╭─ AVAILABLE RECORDS

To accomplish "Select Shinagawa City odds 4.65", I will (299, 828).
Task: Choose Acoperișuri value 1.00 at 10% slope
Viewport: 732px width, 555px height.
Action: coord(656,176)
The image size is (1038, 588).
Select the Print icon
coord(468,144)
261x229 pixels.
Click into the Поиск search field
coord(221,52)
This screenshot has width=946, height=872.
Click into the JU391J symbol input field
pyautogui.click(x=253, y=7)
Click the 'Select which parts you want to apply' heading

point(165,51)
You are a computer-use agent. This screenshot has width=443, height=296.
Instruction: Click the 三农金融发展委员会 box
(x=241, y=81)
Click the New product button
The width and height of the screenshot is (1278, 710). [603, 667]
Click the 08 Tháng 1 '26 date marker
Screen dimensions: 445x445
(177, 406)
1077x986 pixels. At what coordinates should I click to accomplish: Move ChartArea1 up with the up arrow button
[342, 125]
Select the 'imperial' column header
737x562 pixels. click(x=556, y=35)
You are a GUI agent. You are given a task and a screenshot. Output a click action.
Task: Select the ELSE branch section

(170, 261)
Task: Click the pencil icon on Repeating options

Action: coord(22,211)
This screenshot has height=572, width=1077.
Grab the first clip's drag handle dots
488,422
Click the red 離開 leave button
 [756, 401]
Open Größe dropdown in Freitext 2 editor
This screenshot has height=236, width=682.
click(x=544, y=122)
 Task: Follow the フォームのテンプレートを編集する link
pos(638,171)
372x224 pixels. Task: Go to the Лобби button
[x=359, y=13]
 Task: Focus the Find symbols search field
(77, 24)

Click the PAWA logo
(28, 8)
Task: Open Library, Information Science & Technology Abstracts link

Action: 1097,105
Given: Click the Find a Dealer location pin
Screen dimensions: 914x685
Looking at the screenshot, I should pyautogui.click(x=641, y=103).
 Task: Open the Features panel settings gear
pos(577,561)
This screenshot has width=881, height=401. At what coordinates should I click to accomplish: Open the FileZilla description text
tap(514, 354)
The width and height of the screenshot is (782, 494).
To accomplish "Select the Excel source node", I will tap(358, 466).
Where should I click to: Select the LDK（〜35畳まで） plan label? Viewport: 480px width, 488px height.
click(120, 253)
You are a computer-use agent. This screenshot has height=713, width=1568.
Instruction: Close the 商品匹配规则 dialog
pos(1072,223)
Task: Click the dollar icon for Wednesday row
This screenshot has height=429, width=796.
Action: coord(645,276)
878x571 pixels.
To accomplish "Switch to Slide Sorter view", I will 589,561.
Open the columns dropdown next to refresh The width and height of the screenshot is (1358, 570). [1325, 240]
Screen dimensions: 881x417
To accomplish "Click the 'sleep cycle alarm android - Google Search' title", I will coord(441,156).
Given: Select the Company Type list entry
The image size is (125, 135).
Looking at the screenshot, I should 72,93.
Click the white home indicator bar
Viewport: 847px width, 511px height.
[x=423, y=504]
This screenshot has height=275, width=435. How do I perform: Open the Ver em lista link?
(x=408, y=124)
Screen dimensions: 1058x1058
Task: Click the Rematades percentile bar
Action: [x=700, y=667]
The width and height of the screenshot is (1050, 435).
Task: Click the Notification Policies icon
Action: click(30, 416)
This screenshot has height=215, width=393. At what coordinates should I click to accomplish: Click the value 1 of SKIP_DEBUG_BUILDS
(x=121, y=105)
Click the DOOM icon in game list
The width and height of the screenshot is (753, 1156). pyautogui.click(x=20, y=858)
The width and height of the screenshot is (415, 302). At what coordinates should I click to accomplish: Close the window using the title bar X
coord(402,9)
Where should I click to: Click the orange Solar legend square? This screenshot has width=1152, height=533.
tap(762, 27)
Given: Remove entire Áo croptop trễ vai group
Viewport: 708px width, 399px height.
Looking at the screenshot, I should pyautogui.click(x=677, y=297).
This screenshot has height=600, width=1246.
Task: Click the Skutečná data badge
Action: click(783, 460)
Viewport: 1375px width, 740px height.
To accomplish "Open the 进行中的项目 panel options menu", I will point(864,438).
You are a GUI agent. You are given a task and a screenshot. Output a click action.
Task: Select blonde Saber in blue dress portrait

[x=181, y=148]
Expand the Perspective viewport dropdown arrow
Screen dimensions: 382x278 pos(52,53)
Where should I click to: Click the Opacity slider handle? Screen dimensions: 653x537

╰─

### ACTION ITEM
Nothing may be omitted or altered; reproduce all of the entries.

### FINISHED EXERCISE
To accomplish "Select Shinagawa City odds 4.65", I will (299, 828).
Task: Choose Acoperișuri value 1.00 at 10% slope
Viewport: 732px width, 555px height.
Action: coord(656,176)
The image size is (1038, 588).
Select the Print icon
coord(468,144)
261x229 pixels.
Click into the Поиск search field
coord(221,52)
This screenshot has width=946, height=872.
Click into the JU391J symbol input field
pyautogui.click(x=253, y=7)
Click the 'Select which parts you want to apply' heading

point(165,51)
You are a computer-use agent. This screenshot has width=443, height=296.
Instruction: Click the 三农金融发展委员会 box
(x=241, y=81)
Click the New product button
The width and height of the screenshot is (1278, 710). [603, 667]
Click the 08 Tháng 1 '26 date marker
Screen dimensions: 445x445
(177, 406)
1077x986 pixels. At what coordinates should I click to accomplish: Move ChartArea1 up with the up arrow button
[342, 125]
Select the 'imperial' column header
737x562 pixels. click(x=556, y=35)
You are a GUI agent. You are given a task and a screenshot. Output a click action.
Task: Select the ELSE branch section

(170, 261)
Task: Click the pencil icon on Repeating options

Action: coord(22,211)
This screenshot has height=572, width=1077.
Grab the first clip's drag handle dots
488,422
Click the red 離開 leave button
 [756, 401]
Open Größe dropdown in Freitext 2 editor
This screenshot has height=236, width=682.
click(x=544, y=122)
 Task: Follow the フォームのテンプレートを編集する link
pos(638,171)
372x224 pixels. Task: Go to the Лобби button
[x=359, y=13]
 Task: Focus the Find symbols search field
(77, 24)

Click the PAWA logo
(28, 8)
Task: Open Library, Information Science & Technology Abstracts link

Action: 1097,105
Given: Click the Find a Dealer location pin
Screen dimensions: 914x685
Looking at the screenshot, I should pyautogui.click(x=641, y=103).
 Task: Open the Features panel settings gear
pos(577,561)
This screenshot has width=881, height=401. At what coordinates should I click to accomplish: Open the FileZilla description text
tap(514, 354)
The width and height of the screenshot is (782, 494).
To accomplish "Select the Excel source node", I will tap(358, 466).
Where should I click to: Select the LDK（〜35畳まで） plan label? Viewport: 480px width, 488px height.
click(120, 253)
You are a computer-use agent. This screenshot has height=713, width=1568.
Instruction: Close the 商品匹配规则 dialog
pos(1072,223)
Task: Click the dollar icon for Wednesday row
This screenshot has height=429, width=796.
Action: coord(645,276)
878x571 pixels.
To accomplish "Switch to Slide Sorter view", I will 589,561.
Open the columns dropdown next to refresh The width and height of the screenshot is (1358, 570). [1325, 240]
Screen dimensions: 881x417
To accomplish "Click the 'sleep cycle alarm android - Google Search' title", I will coord(441,156).
Given: Select the Company Type list entry
The image size is (125, 135).
Looking at the screenshot, I should 72,93.
Click the white home indicator bar
Viewport: 847px width, 511px height.
[x=423, y=504]
This screenshot has height=275, width=435. How do I perform: Open the Ver em lista link?
(x=408, y=124)
Screen dimensions: 1058x1058
Task: Click the Rematades percentile bar
Action: [x=700, y=667]
The width and height of the screenshot is (1050, 435).
Task: Click the Notification Policies icon
Action: click(30, 416)
This screenshot has height=215, width=393. At what coordinates should I click to accomplish: Click the value 1 of SKIP_DEBUG_BUILDS
(x=121, y=105)
Click the DOOM icon in game list
The width and height of the screenshot is (753, 1156). pyautogui.click(x=20, y=858)
The width and height of the screenshot is (415, 302). At what coordinates should I click to accomplish: Close the window using the title bar X
coord(402,9)
Where should I click to: Click the orange Solar legend square? This screenshot has width=1152, height=533.
tap(762, 27)
Given: Remove entire Áo croptop trễ vai group
Viewport: 708px width, 399px height.
Looking at the screenshot, I should pyautogui.click(x=677, y=297).
This screenshot has height=600, width=1246.
Task: Click the Skutečná data badge
Action: click(783, 460)
Viewport: 1375px width, 740px height.
To accomplish "Open the 进行中的项目 panel options menu", I will point(864,438).
You are a GUI agent. You are given a task and a screenshot. Output a click action.
Task: Select blonde Saber in blue dress portrait

[x=181, y=148]
Expand the Perspective viewport dropdown arrow
Screen dimensions: 382x278 pos(52,53)
Where should I click to: Click the Opacity slider handle? Screen dimensions: 653x537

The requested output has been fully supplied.